**WORK REQUIRED:** Which lines in the records below include the word "button"? Report each of them in full.

=== Section Start ===

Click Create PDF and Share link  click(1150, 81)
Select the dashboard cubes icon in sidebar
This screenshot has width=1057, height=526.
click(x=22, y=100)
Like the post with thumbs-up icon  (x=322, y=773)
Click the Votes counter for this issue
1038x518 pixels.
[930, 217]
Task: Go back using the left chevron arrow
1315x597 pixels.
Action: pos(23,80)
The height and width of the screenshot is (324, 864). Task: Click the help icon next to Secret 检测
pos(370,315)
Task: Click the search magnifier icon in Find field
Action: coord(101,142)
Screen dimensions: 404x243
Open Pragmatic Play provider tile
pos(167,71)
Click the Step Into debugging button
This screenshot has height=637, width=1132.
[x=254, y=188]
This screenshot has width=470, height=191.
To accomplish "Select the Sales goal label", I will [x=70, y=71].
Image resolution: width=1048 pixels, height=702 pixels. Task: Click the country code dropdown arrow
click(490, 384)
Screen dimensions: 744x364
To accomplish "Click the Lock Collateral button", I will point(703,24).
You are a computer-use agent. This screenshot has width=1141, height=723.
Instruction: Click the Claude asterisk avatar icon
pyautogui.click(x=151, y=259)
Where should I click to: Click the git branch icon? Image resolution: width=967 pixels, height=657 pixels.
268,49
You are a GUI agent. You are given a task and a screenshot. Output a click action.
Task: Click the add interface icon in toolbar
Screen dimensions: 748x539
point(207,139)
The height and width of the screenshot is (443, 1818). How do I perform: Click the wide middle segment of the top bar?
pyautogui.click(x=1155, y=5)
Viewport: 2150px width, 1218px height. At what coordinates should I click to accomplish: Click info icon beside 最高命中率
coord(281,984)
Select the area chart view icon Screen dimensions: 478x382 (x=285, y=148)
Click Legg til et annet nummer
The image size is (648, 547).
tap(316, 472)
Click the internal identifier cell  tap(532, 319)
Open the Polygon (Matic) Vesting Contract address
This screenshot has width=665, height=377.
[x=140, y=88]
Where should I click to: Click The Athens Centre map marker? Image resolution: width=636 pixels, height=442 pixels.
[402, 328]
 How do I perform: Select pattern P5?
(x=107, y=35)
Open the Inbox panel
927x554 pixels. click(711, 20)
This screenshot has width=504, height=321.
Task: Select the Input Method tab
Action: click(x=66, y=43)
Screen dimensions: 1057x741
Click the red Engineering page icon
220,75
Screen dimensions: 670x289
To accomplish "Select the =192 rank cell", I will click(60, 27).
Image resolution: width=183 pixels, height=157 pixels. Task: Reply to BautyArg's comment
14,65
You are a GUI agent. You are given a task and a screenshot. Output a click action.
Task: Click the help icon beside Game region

=== Section End ===

**OUTPUT FOR THIS TASK:**
Click the Step Into debugging button
To accomplish "Click the Lock Collateral button", I will point(703,24).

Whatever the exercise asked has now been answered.